## Your assignment
Write out all the data again, exactly as shown.

## Supplied data
□ □ □ □ □

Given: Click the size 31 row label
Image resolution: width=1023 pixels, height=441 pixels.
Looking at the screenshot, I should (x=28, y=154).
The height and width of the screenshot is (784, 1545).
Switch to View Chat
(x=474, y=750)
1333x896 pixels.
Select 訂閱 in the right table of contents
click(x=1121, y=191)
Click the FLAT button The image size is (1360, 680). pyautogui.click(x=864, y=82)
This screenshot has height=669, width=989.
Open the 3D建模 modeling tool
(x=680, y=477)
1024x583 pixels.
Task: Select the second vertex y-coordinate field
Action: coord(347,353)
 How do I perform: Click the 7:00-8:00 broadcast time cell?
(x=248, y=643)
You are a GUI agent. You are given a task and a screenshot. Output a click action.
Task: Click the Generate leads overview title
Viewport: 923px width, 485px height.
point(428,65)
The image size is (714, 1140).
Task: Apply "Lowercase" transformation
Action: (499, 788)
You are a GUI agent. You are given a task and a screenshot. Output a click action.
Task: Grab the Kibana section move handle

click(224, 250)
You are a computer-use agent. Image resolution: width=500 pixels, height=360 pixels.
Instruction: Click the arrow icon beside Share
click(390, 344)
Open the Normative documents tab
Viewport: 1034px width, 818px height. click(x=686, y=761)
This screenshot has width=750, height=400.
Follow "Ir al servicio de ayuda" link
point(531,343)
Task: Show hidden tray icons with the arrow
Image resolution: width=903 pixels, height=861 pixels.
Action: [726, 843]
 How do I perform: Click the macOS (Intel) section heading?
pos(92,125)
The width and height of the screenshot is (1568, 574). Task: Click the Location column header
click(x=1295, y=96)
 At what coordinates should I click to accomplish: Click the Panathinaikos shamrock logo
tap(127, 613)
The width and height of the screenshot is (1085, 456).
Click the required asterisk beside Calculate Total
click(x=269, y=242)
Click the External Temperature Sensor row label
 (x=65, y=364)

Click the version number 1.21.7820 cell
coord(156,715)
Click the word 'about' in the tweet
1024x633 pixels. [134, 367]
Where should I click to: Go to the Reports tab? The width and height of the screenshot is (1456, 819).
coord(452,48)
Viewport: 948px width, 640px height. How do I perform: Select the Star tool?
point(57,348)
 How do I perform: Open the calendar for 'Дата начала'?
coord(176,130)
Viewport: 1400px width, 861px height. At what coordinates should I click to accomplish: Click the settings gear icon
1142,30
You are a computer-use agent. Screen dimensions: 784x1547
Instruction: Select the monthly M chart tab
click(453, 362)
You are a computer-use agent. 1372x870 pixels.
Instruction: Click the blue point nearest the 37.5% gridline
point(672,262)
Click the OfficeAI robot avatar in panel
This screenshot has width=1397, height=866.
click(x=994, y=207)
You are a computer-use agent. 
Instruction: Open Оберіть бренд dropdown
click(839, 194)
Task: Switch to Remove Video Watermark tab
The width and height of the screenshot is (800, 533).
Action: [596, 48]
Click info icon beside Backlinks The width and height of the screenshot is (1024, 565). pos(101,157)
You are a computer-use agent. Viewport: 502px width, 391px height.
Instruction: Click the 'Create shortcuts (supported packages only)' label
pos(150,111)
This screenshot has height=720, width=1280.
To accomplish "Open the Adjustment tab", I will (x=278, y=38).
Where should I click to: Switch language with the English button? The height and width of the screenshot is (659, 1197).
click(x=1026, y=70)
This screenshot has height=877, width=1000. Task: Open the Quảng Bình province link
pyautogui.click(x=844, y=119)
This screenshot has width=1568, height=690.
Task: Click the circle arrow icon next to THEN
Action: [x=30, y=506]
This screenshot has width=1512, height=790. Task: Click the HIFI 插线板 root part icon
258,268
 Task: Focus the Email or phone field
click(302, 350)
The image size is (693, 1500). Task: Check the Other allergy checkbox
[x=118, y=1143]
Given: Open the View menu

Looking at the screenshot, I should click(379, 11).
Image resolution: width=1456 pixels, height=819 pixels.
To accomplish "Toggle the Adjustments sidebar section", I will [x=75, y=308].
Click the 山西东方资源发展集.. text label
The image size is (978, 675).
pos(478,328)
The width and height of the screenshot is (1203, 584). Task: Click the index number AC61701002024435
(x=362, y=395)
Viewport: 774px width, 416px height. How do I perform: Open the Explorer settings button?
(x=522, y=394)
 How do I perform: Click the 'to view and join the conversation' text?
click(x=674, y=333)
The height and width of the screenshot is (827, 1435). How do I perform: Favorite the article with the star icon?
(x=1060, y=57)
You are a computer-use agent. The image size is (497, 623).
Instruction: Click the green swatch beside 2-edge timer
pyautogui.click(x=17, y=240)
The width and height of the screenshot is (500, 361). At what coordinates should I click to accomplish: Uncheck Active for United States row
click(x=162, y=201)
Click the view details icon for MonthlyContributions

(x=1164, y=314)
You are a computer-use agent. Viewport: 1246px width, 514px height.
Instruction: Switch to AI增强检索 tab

□ □ □ □ □

## Task result
Given: Click the size 31 row label
Image resolution: width=1023 pixels, height=441 pixels.
Looking at the screenshot, I should (x=28, y=154).
The height and width of the screenshot is (784, 1545).
Switch to View Chat
(x=474, y=750)
1333x896 pixels.
Select 訂閱 in the right table of contents
click(x=1121, y=191)
Click the FLAT button The image size is (1360, 680). pyautogui.click(x=864, y=82)
This screenshot has height=669, width=989.
Open the 3D建模 modeling tool
(x=680, y=477)
1024x583 pixels.
Task: Select the second vertex y-coordinate field
Action: coord(347,353)
 How do I perform: Click the 7:00-8:00 broadcast time cell?
(x=248, y=643)
You are a GUI agent. You are given a task and a screenshot. Output a click action.
Task: Click the Generate leads overview title
Viewport: 923px width, 485px height.
point(428,65)
The image size is (714, 1140).
Task: Apply "Lowercase" transformation
Action: (499, 788)
You are a GUI agent. You are given a task and a screenshot. Output a click action.
Task: Grab the Kibana section move handle

click(224, 250)
You are a computer-use agent. Image resolution: width=500 pixels, height=360 pixels.
Instruction: Click the arrow icon beside Share
click(390, 344)
Open the Normative documents tab
Viewport: 1034px width, 818px height. click(x=686, y=761)
This screenshot has width=750, height=400.
Follow "Ir al servicio de ayuda" link
point(531,343)
Task: Show hidden tray icons with the arrow
Image resolution: width=903 pixels, height=861 pixels.
Action: [726, 843]
 How do I perform: Click the macOS (Intel) section heading?
pos(92,125)
The width and height of the screenshot is (1568, 574). Task: Click the Location column header
click(x=1295, y=96)
 At what coordinates should I click to accomplish: Click the Panathinaikos shamrock logo
tap(127, 613)
The width and height of the screenshot is (1085, 456).
Click the required asterisk beside Calculate Total
click(x=269, y=242)
Click the External Temperature Sensor row label
 (x=65, y=364)

Click the version number 1.21.7820 cell
coord(156,715)
Click the word 'about' in the tweet
1024x633 pixels. [134, 367]
Where should I click to: Go to the Reports tab? The width and height of the screenshot is (1456, 819).
coord(452,48)
Viewport: 948px width, 640px height. How do I perform: Select the Star tool?
point(57,348)
 How do I perform: Open the calendar for 'Дата начала'?
coord(176,130)
Viewport: 1400px width, 861px height. At what coordinates should I click to accomplish: Click the settings gear icon
1142,30
You are a computer-use agent. Screen dimensions: 784x1547
Instruction: Select the monthly M chart tab
click(453, 362)
You are a computer-use agent. 1372x870 pixels.
Instruction: Click the blue point nearest the 37.5% gridline
point(672,262)
Click the OfficeAI robot avatar in panel
This screenshot has width=1397, height=866.
click(x=994, y=207)
You are a computer-use agent. 
Instruction: Open Оберіть бренд dropdown
click(839, 194)
Task: Switch to Remove Video Watermark tab
The width and height of the screenshot is (800, 533).
Action: [596, 48]
Click info icon beside Backlinks The width and height of the screenshot is (1024, 565). pos(101,157)
You are a computer-use agent. Viewport: 502px width, 391px height.
Instruction: Click the 'Create shortcuts (supported packages only)' label
pos(150,111)
This screenshot has height=720, width=1280.
To accomplish "Open the Adjustment tab", I will (x=278, y=38).
Where should I click to: Switch language with the English button? The height and width of the screenshot is (659, 1197).
click(x=1026, y=70)
This screenshot has height=877, width=1000. Task: Open the Quảng Bình province link
pyautogui.click(x=844, y=119)
This screenshot has width=1568, height=690.
Task: Click the circle arrow icon next to THEN
Action: [x=30, y=506]
This screenshot has width=1512, height=790. Task: Click the HIFI 插线板 root part icon
258,268
 Task: Focus the Email or phone field
click(302, 350)
The image size is (693, 1500). Task: Check the Other allergy checkbox
[x=118, y=1143]
Given: Open the View menu

Looking at the screenshot, I should click(379, 11).
Image resolution: width=1456 pixels, height=819 pixels.
To accomplish "Toggle the Adjustments sidebar section", I will [x=75, y=308].
Click the 山西东方资源发展集.. text label
The image size is (978, 675).
pos(478,328)
The width and height of the screenshot is (1203, 584). Task: Click the index number AC61701002024435
(x=362, y=395)
Viewport: 774px width, 416px height. How do I perform: Open the Explorer settings button?
(x=522, y=394)
 How do I perform: Click the 'to view and join the conversation' text?
click(x=674, y=333)
The height and width of the screenshot is (827, 1435). How do I perform: Favorite the article with the star icon?
(x=1060, y=57)
You are a computer-use agent. The image size is (497, 623).
Instruction: Click the green swatch beside 2-edge timer
pyautogui.click(x=17, y=240)
The width and height of the screenshot is (500, 361). At what coordinates should I click to accomplish: Uncheck Active for United States row
click(x=162, y=201)
Click the view details icon for MonthlyContributions

(x=1164, y=314)
You are a computer-use agent. Viewport: 1246px width, 514px height.
Instruction: Switch to AI增强检索 tab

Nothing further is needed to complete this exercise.